A cor serve para separar, não para decorar
Escolha a cor em função do que a rodeia, não do que lhe agrada. Se os primeiros resultados do seu nicho são todos vermelho escuro e preto, um ciano ou um amarelo saturados criam uma separação que nenhuma execução melhor dentro da mesma paleta lhe vai dar. Dois limites práticos: a interface do YouTube é branca ou quase preta consoante o tema do espectador, por isso uma miniatura com margens branco puro ou quase pretas perde o contorno num dos dois; e cores que em tamanho grande parecem distintas podem convergir depois de reduzidas, logo avalie a paleta dentro da grelha, não na prancha de trabalho. Uma separação feita só de tom também desaparece no daltonismo vermelho-verde, medido em 660 miniaturas no guia sobre daltonismo.
Título e miniatura são uma coisa só
O espectador lê os dois em conjunto, numa fração de segundo.
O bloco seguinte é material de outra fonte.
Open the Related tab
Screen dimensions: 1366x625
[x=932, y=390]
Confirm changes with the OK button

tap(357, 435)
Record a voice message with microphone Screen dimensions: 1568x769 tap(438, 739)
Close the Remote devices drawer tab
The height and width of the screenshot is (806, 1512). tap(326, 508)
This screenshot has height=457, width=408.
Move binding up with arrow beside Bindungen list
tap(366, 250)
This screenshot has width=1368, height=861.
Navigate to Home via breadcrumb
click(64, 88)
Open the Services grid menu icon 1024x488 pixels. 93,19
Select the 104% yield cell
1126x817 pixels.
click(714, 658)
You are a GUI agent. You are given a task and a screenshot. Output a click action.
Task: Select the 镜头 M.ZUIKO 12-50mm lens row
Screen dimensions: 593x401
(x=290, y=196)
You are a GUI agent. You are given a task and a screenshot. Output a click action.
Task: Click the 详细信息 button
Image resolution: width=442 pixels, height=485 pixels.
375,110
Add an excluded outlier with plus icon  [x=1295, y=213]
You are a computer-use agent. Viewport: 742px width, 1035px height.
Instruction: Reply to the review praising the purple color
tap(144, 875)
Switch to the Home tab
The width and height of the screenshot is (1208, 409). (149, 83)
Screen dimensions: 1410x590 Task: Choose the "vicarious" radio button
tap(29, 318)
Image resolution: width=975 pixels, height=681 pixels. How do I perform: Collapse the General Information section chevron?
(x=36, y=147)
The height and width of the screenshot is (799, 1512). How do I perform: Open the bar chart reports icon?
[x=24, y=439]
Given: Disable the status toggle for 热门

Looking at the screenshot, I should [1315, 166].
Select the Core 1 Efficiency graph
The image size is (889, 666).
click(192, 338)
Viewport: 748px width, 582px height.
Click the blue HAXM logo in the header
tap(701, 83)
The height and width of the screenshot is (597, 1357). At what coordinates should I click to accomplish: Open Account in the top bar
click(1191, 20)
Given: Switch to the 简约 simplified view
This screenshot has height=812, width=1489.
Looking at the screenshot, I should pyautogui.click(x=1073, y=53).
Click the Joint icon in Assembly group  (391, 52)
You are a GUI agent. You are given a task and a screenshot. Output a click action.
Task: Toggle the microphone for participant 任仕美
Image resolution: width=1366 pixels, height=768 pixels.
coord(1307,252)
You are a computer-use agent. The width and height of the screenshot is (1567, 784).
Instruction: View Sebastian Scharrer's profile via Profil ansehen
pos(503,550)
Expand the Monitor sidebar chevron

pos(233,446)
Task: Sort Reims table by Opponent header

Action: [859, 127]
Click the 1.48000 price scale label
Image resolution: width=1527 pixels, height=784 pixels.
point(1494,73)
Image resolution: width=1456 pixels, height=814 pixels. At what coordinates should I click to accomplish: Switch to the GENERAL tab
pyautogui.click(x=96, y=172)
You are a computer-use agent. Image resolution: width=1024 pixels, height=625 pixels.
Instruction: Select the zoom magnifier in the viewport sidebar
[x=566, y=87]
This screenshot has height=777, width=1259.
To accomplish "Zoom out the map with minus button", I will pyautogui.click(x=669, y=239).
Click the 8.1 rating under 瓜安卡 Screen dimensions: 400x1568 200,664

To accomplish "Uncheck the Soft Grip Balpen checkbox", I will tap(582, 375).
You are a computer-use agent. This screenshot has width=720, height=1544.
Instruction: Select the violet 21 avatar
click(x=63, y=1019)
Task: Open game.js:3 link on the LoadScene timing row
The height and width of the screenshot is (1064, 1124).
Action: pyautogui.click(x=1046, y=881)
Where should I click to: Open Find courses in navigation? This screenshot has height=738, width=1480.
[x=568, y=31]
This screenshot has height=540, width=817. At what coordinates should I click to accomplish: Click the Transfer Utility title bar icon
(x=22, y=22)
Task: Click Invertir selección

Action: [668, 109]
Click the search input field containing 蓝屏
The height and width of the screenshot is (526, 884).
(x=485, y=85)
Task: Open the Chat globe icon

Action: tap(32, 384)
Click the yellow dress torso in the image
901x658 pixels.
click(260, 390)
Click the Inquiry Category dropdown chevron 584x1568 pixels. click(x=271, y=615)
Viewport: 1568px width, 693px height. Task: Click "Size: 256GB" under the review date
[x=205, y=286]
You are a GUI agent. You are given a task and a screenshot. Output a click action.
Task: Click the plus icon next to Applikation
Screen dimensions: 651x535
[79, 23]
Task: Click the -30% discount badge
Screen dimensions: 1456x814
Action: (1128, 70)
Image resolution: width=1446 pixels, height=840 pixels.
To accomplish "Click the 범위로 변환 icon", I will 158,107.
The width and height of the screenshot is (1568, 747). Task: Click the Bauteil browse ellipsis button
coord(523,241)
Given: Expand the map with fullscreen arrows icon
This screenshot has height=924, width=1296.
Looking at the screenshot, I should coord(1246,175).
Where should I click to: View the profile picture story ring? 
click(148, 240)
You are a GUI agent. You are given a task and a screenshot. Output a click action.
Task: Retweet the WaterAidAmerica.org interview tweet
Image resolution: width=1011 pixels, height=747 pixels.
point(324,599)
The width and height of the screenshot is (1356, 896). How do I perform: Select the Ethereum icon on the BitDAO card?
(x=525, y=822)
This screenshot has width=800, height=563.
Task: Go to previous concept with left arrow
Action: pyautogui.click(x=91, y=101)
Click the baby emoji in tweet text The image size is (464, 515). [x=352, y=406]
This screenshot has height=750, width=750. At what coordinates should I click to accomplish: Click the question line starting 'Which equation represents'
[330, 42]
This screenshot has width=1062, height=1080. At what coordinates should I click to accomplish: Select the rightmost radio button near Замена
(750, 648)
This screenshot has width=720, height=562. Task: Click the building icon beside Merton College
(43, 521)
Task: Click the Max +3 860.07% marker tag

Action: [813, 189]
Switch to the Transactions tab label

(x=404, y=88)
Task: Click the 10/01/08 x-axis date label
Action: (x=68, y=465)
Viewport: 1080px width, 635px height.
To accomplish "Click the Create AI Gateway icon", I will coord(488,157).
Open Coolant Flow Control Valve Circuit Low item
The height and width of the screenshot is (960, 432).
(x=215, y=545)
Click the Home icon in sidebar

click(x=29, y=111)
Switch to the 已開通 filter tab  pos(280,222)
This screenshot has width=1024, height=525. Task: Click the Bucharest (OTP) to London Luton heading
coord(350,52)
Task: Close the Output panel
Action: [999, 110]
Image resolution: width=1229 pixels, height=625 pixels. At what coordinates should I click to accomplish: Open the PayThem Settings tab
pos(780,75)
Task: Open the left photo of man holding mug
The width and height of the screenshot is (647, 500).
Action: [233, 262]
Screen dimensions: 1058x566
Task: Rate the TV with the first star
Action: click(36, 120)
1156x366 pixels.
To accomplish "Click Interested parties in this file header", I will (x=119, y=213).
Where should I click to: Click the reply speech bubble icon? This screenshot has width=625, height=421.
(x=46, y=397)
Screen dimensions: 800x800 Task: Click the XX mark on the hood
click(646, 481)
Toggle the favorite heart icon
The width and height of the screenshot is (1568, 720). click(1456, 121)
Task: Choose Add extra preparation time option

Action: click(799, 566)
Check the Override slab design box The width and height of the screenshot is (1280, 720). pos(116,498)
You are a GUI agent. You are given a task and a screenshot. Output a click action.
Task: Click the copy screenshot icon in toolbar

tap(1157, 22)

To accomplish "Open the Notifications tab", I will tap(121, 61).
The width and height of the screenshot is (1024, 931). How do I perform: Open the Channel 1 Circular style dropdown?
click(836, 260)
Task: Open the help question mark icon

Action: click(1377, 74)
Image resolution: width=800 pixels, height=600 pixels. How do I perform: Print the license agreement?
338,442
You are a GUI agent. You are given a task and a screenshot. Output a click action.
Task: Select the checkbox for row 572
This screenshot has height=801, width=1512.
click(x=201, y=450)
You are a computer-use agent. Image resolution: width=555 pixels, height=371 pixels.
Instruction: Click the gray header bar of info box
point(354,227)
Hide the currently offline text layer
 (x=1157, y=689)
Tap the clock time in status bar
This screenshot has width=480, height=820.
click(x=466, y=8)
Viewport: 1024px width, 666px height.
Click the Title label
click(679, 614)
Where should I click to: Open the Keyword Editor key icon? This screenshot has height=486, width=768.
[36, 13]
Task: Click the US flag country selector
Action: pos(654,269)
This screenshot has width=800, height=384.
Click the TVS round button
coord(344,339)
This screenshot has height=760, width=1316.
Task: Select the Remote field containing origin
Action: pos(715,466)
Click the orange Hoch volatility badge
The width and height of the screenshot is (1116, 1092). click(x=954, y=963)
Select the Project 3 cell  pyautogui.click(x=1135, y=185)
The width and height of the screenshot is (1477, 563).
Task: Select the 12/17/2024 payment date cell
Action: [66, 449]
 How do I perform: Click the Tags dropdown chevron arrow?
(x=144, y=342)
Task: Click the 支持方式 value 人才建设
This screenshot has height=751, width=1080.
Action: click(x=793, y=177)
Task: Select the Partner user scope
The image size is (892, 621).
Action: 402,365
As combinações mais fortes dividem o trabalho: a miniatura faz a pergunta e o título responde, ou a miniatura mostra o resultado e o título acrescenta o que está em jogo. As mais fracas dizem a mesma coisa duas vezes. Veja-os juntos, no tamanho do feed, não como dois ficheiros separados. Essa divisão tem um guia próprio, com os caracteres que cada superfície permite: a miniatura e o título são uma só coisa.
Teste antes de publicar, não depois
As primeiras horas de impressões são as mais valiosas que vai ter, e são gastas na miniatura que estava no ar naquele momento. Testar depois de publicar é pagar a lição com a sua melhor distribuição. Comparar opções num feed realista antes não custa nada e elimina as perdedoras óbvias: as que apagam, ficam pastosas ou desaparecem ao lado da concorrência. O teste do YouTube passou a variar também os títulos, o que traz uma armadilha a conhecer — veja o guia sobre testes A/B.
Um ciclo de teste que consegue mesmo cumprir
Faça três variantes que mudem uma variável cada uma — um corte mais fechado, outra cor, uma linha de texto mais curta — em vez de três desenhos sem relação. Veja-as ao tamanho do feed, dentro de um feed real do seu nicho, em modo escuro. Na maior parte das vezes duas são visivelmente mais fracas e a decisão demora um minuto. Publique a que sobreviver e deixe-a em paz: trocar a miniatura a meio apaga a comparação que estava a fazer e mistura dois conjuntos de dados. Se ainda assim a mudar, mude-a uma só vez, depois de impressões suficientes para confiar no número, e registe o que mudou.
Armadilhas a evitar
- Clickbait que o vídeo não cumpre: compra o clique e perde o tempo de visualização, que pesa mais do que um CTR baixo
- Reutilizar o seu próprio modelo vencedor até todos os vídeos parecerem o anterior
- Avaliar o design a 100% no editor e nunca no tamanho do feed
- Otimizar o CTR ignorando quem clica: um clique do público errado sai logo a seguir
- Mudar cinco coisas ao mesmo tempo e nunca saber qual funcionou
As perguntas que todos fazem
O que é uma boa taxa de cliques no YouTube?
Não há um número universal: depende do nicho e do que rodeia o seu vídeo. A referência útil são os vídeos ao lado dos quais a sua miniatura aparece mesmo, não um valor do canal de outra pessoa.
Porque é que a minha taxa de cliques desce quando as visualizações sobem?
Porque o público alarga. As primeiras impressões vão para subscritores e para quem o YouTube já considera provável; as seguintes chegam a públicos mais frios, portanto uma taxa a descer num vídeo a crescer é normal.
Mudar a miniatura reinicia o algoritmo?
Não. Muda o que as impressões futuras verão e tira-lhe a comparação limpa entre antes e depois — e é por isso que testar antes de publicar vale mais do que trocar depois.
Quantas variantes de miniatura devo testar?
Três que difiram num só eixo cada uma — enquadramento, cor, texto — em vez de três desenhos sem relação. Variantes que mudam tudo dizem-lhe qual ganhou e nada sobre porquê.
Os rostos melhoram mesmo a taxa de cliques?
Um rosto leva bem uma única ideia, mas só a um tamanho em que a expressão sobrevive à redução: cerca de um terço da altura do enquadramento num cartão do feed e mais de metade na coluna de sugeridos.